**The task:**
Gather every line below that contains the word "dimensions".
--------------------------------------------------
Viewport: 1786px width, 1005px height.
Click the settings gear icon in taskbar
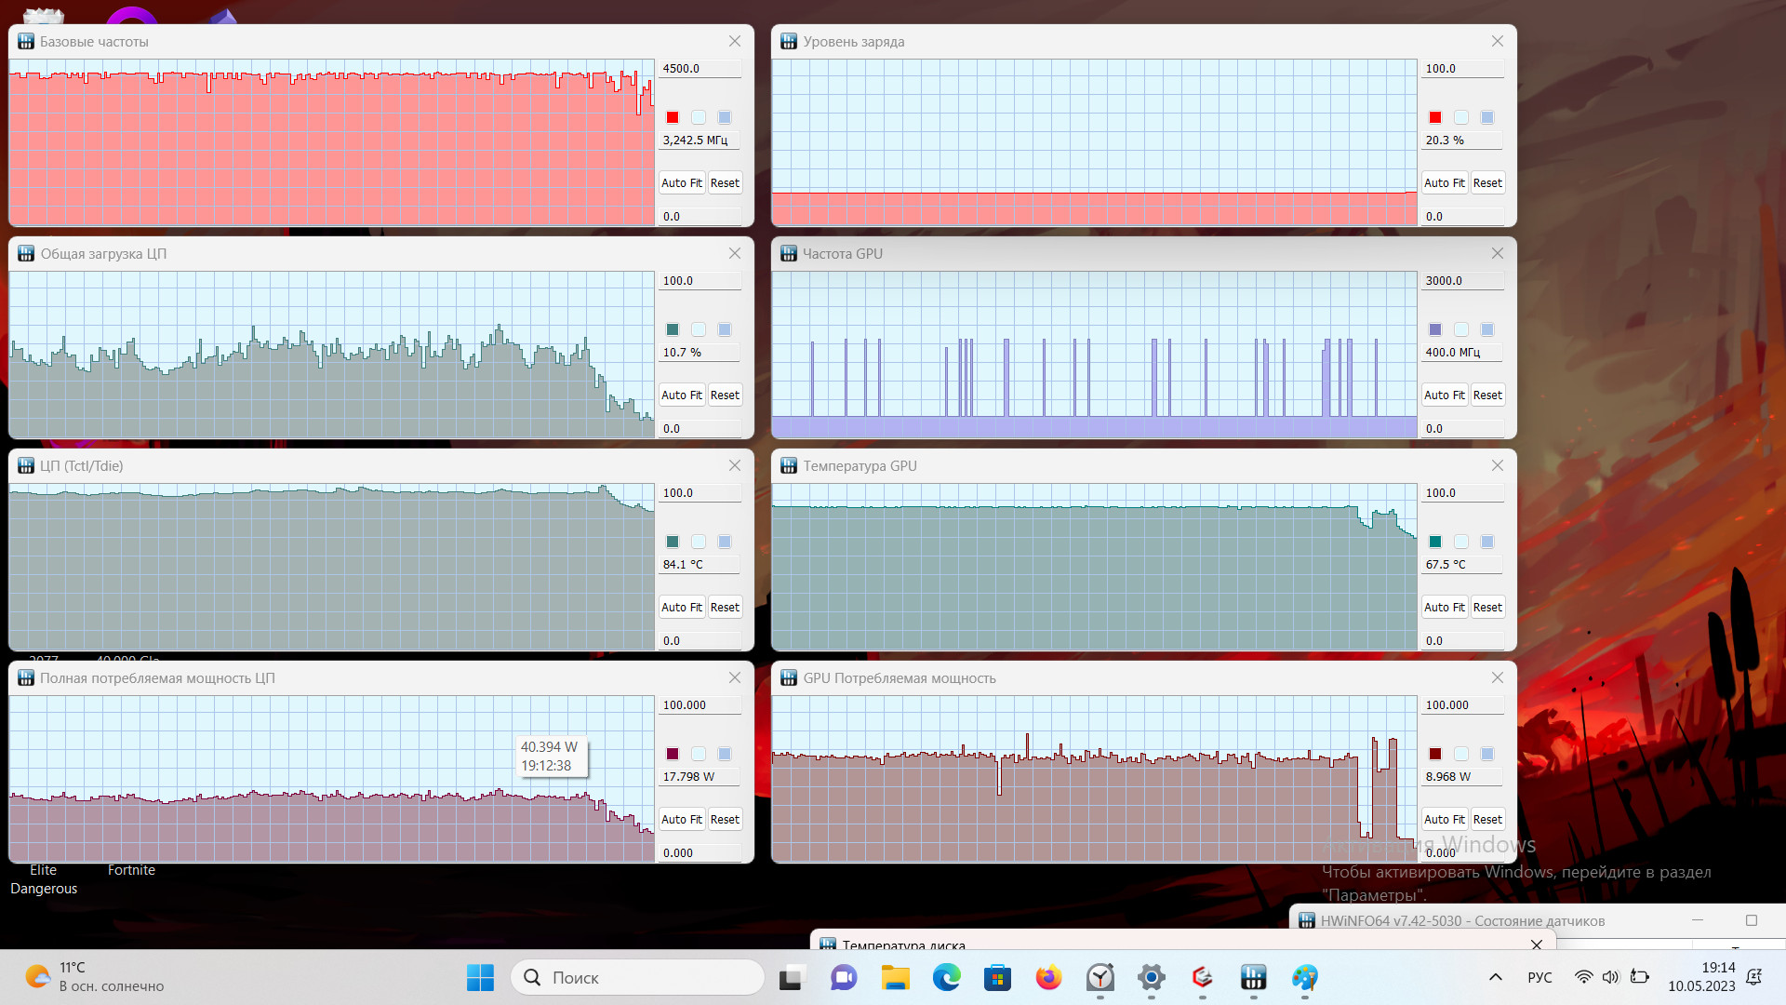pos(1150,977)
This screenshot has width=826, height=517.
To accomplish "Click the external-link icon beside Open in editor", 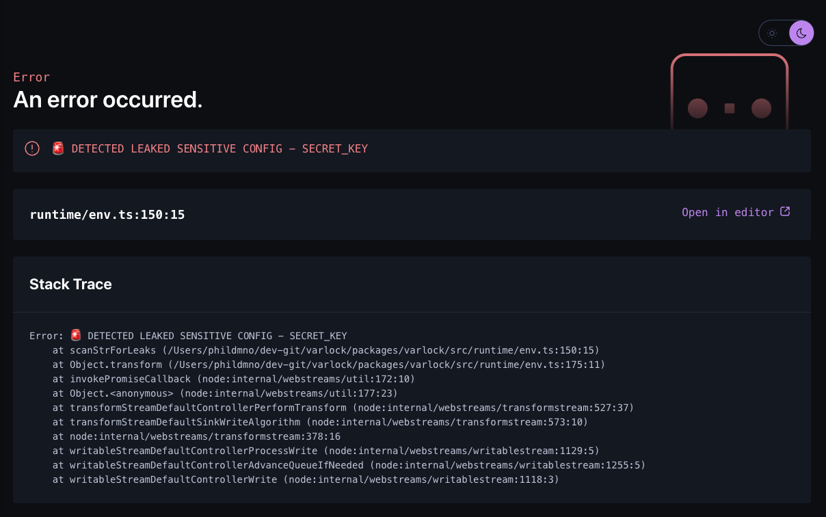I will click(x=785, y=212).
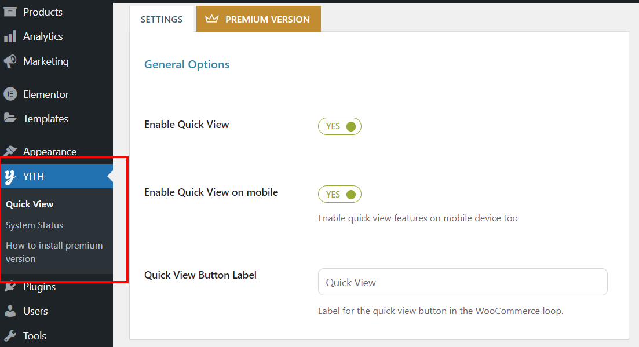
Task: Click the Marketing megaphone icon
Action: click(x=10, y=61)
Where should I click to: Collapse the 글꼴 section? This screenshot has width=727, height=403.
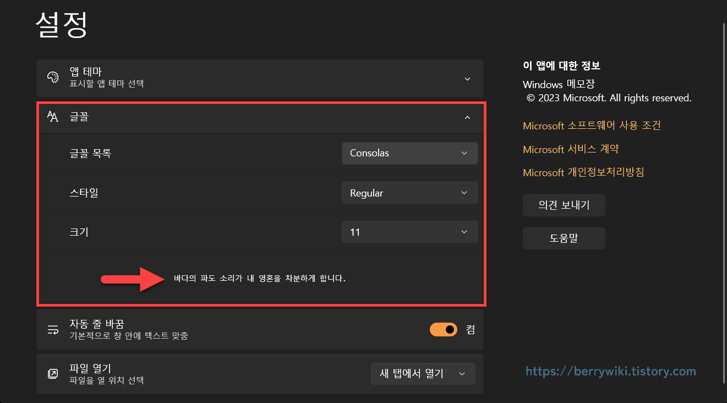[x=467, y=117]
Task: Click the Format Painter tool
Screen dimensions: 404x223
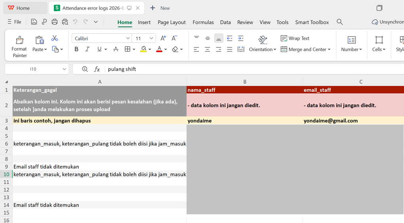Action: (19, 46)
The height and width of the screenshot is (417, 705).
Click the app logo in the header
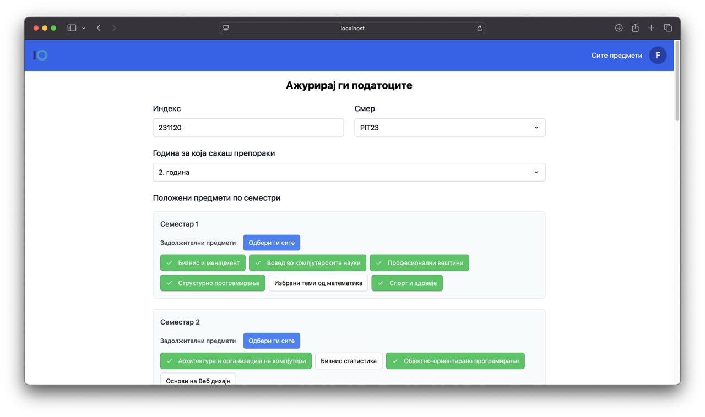click(41, 55)
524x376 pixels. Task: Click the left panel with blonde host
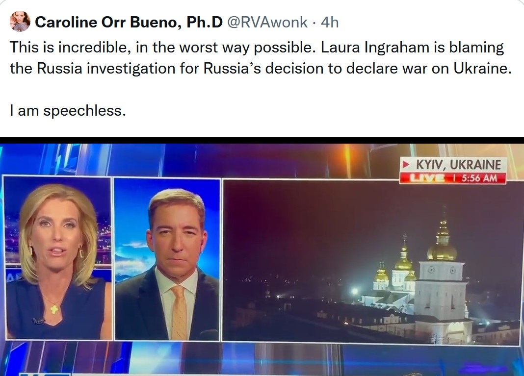pyautogui.click(x=58, y=257)
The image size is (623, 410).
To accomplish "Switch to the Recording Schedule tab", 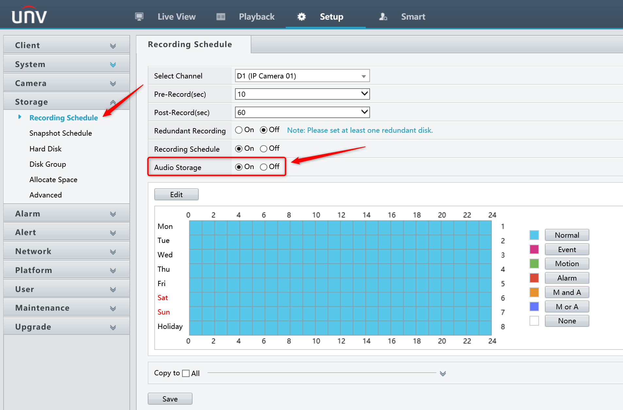I will [x=190, y=44].

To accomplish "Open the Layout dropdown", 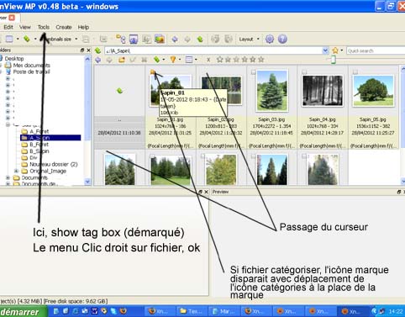I will click(x=249, y=40).
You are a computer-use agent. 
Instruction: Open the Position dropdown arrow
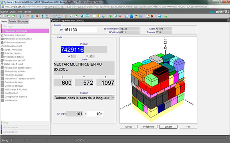coord(113,98)
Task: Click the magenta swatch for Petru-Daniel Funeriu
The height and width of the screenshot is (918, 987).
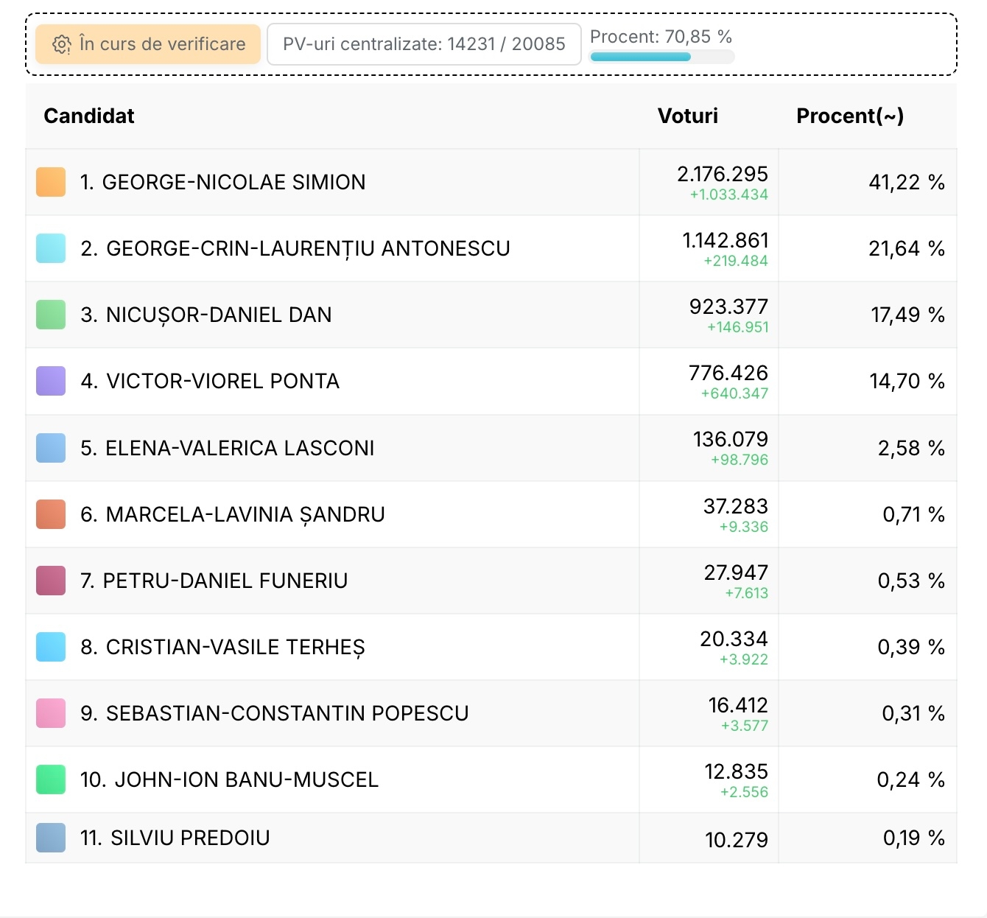Action: (51, 581)
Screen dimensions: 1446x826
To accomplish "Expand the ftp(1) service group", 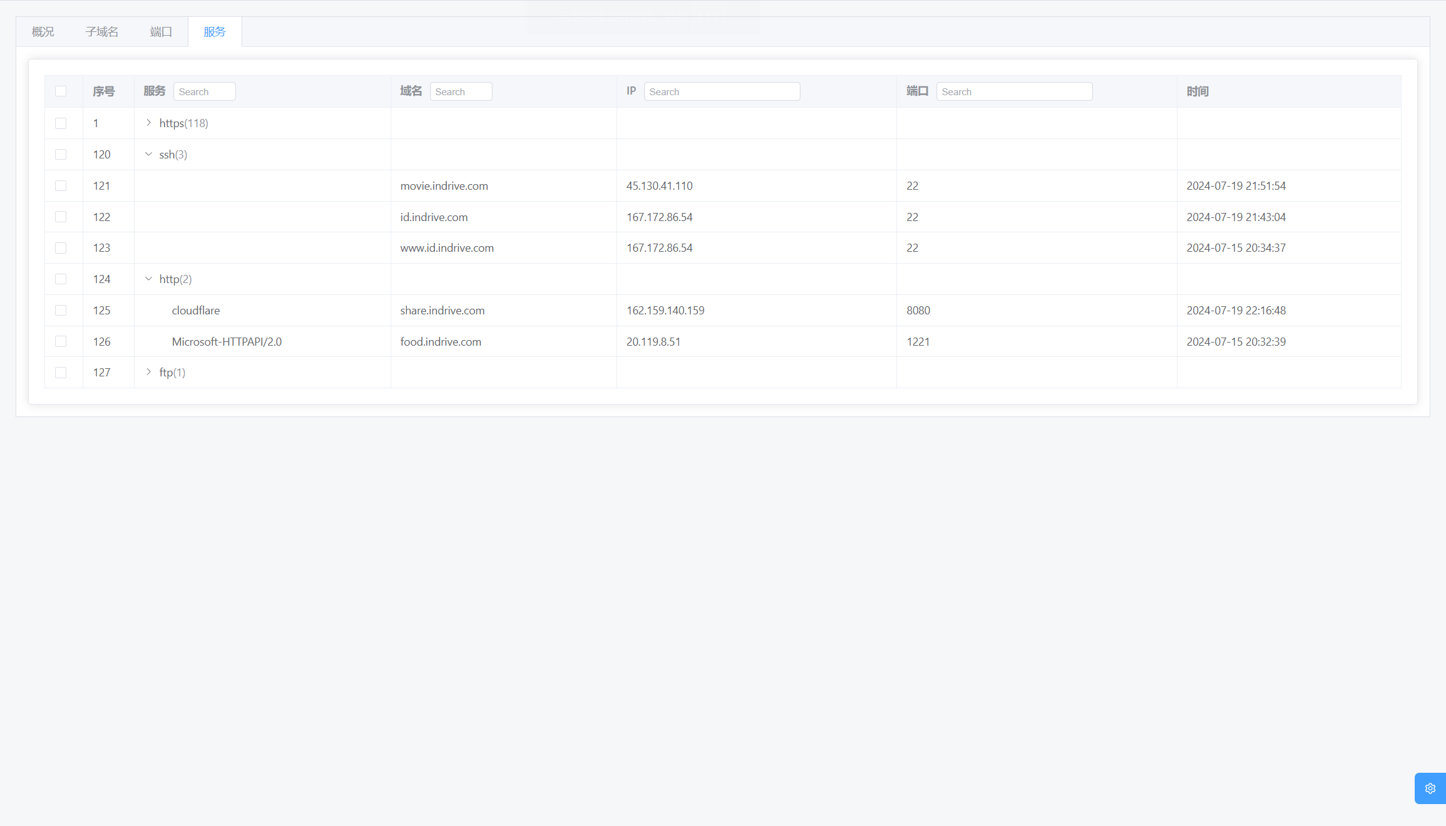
--------------------------------------------------
**Completed task:**
Screen dimensions: 404x223
Screen dimensions: 1446x826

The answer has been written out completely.